Why is it so difficult to hire battery engineers in Italy's Motor Valley?
The difficulty stems from three converging factors. First, Modena lacks battery cell manufacturing at scale, so the engineers with production-level 800-volt experience trained in other markets. Second, 85% of qualified battery systems architects are passive candidates who are not actively seeking roles. Third, Italy produces approximately 1,200 fewer automotive engineering graduates annually than Motor Valley requires, and 40% of UNIMORE graduates emigrate within five years. The result is a candidate pool too small and too passive for conventional recruitment methods.

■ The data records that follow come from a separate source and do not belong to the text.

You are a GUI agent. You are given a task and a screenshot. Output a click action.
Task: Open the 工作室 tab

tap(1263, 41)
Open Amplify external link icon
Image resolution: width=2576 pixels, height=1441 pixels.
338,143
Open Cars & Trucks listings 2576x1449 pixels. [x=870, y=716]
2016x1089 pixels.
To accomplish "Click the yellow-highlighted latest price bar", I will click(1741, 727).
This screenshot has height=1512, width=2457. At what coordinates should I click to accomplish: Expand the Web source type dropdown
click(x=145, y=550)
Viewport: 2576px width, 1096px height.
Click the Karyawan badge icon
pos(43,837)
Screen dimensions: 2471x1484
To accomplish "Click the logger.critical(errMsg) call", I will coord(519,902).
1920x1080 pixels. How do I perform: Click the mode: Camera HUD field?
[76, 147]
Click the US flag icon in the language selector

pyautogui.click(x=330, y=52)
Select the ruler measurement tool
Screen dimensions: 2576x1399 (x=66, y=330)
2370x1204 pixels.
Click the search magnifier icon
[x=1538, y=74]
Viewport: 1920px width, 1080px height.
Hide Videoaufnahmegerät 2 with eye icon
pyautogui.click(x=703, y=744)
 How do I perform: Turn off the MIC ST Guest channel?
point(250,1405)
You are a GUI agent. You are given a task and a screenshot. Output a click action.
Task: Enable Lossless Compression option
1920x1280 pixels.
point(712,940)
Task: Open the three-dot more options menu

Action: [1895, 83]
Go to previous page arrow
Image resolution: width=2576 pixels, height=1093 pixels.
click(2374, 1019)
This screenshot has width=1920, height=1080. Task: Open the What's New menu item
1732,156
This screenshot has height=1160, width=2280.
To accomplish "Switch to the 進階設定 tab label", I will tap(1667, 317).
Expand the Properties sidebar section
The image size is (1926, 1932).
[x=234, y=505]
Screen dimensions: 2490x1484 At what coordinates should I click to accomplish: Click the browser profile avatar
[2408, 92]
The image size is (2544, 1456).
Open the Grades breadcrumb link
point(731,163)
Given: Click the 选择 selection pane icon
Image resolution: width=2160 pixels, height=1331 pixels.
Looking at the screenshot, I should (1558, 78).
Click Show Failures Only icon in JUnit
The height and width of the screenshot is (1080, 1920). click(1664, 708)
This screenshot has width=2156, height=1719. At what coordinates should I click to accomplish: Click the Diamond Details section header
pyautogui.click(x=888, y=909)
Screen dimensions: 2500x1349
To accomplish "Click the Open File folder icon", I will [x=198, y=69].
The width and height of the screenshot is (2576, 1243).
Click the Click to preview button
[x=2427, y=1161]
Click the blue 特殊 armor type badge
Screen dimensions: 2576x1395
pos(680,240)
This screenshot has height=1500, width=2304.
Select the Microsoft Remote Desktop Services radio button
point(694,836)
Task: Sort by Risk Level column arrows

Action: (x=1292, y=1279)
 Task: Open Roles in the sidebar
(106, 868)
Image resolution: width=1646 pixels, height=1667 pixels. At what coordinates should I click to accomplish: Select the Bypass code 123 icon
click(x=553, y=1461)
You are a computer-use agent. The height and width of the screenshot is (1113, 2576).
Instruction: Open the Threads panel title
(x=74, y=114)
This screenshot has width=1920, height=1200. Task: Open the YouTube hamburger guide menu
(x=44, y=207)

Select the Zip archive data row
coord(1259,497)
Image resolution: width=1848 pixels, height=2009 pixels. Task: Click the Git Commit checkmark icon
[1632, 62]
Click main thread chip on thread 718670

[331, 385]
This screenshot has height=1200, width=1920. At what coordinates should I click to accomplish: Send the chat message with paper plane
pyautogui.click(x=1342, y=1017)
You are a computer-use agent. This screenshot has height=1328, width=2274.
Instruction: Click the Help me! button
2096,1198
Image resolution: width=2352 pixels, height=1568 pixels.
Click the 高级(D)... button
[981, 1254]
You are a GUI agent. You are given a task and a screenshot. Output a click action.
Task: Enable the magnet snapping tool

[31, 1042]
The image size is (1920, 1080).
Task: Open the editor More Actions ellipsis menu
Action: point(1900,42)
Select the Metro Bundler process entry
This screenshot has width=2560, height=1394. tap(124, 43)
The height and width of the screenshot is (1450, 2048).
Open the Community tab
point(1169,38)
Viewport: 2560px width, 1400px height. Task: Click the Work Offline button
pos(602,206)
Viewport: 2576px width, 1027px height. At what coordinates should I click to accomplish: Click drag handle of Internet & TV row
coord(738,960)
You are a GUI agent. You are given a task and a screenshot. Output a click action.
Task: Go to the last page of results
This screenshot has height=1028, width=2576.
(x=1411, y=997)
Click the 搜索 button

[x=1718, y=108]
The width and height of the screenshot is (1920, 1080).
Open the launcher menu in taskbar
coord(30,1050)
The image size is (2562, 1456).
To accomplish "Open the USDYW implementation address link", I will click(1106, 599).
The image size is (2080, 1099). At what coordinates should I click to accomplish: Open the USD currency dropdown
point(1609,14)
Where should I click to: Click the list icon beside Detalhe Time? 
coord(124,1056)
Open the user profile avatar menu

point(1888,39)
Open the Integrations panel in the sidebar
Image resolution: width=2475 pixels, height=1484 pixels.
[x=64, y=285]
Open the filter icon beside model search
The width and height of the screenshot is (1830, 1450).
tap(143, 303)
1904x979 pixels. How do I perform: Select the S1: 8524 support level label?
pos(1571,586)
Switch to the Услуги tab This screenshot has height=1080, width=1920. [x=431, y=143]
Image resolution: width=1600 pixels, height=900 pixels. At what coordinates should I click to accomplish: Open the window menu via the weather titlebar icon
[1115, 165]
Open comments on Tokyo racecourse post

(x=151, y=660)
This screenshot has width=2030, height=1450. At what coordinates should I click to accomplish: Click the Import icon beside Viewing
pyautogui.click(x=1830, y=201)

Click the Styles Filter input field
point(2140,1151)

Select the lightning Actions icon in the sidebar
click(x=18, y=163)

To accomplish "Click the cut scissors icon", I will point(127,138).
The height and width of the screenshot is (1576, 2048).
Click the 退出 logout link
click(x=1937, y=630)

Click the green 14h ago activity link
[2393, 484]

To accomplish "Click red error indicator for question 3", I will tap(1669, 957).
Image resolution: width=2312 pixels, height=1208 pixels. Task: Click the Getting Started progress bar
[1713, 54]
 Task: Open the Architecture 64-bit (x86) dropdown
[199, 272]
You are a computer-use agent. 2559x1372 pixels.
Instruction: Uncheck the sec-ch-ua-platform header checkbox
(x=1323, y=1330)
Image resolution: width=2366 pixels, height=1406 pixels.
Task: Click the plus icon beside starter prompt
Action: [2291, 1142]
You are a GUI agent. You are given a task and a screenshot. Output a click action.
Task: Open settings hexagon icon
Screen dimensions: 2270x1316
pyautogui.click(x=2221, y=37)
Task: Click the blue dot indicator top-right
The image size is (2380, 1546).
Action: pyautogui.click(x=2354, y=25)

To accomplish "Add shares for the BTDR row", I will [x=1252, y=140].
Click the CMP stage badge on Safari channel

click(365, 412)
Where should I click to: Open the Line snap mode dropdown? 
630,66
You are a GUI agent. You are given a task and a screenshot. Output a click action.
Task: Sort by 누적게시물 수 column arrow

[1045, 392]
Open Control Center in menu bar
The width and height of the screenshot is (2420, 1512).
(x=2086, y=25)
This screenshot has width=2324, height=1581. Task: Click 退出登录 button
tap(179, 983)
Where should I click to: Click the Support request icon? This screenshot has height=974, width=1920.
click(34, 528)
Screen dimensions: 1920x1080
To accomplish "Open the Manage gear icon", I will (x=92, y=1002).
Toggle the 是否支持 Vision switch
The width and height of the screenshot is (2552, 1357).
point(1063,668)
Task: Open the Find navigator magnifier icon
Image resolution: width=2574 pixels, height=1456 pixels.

How is Modena's SME automotive sector performing despite Maserati's challenges?
The SME ecosystem has diversified beyond dependency on any single OEM. Precision engineering firms in the province grew revenue 3.2% in 2024, driven by export demand for prototype chassis and carbon fibre components. Firms including ATR Group, OZ Racing, and Dallara expanded R&D headcount by 12% collectively. The Modena Chamber of Commerce projects 8 to 10% growth in advanced materials and simulation for 2026, with three to four foreign-owned technical centres expected to enter the district.
What roles are hardest to fill in Modena's automotive sector?
Three categories face the most severe shortages. Battery thermal management architects, where Maserati held one role open for 11 months without a hire. CFRP manufacturing engineers, where the vacancy-to-candidate ratio is 4:1 and 90% of qualified professionals are passive. ADAS validation engineers, where firms have restructured positions to allow remote work simply to attract applicants from Milan or Turin. KiTalent's talent mapping methodology is specifically designed for these kinds of passive, high-scarcity markets where conventional search methods reach fewer than 10% of qualified candidates.
Will Stellantis's €400 million investment create new jobs in Modena?
The investment is expected to stabilise employment at 1,000 to 1,100 full-time equivalents at the Viale Ciro Menotti plant rather than generate net growth. Automation in EV assembly requires fewer production workers than ICE manufacturing. Approximately 400 traditional powertrain and mechanical calibration roles are at risk, with only 60% mapping to electric powertrain or battery management requirements. The real employment growth is likely to come from the SME ecosystem and from new foreign-owned technical centres establishing operations in the district.